I feel like the importance of reading if you want to be a writer can’t be over-emphasized. I feel like as much as we hear it on our writing journeys, we could always hear it one more time. So this is my contribution battle cry to any skeptical writers out there: you need to be reading.
I mentioned it in an earlier post, but I wanted to devote a whole post to it, because I’ve met an alarming number of people who want to be writers but don’t want to be readers.
In college, I had the opportunity to attend a panel of writers that included Stephen King. He had edited a collection of short stories and the other panelists were writers whose work appeared in the collection.

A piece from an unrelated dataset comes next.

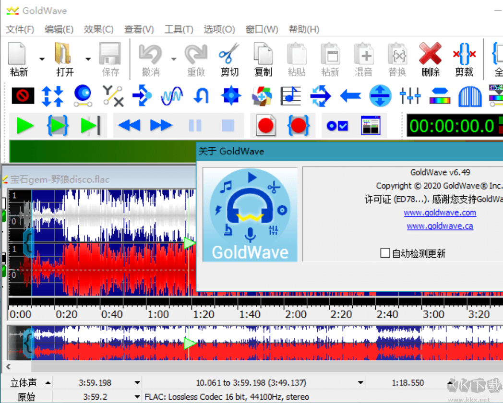Click the Silence effect icon

coord(23,96)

They were all wonderful, but for the most part the other writers were younger and had thus far shorter careers than King. At one point an audience member asked if the panel had any advice for aspiring writers. The other panelists gave lengthy, heartfelt answers, but King leaned forward into the microphone and said, very quickly, “Read a lot and write a lot.”
It must have seemed pretty callous compared to the other answers, but it was my favorite. I don’t remember what the other panelists said, but I remember not only what he said, but how he said it. I could tell he was both expecting and dreading that question. I could tell he’d been asked it countless times before. And I could tell that he was used to people not believing him when he said it was god advice.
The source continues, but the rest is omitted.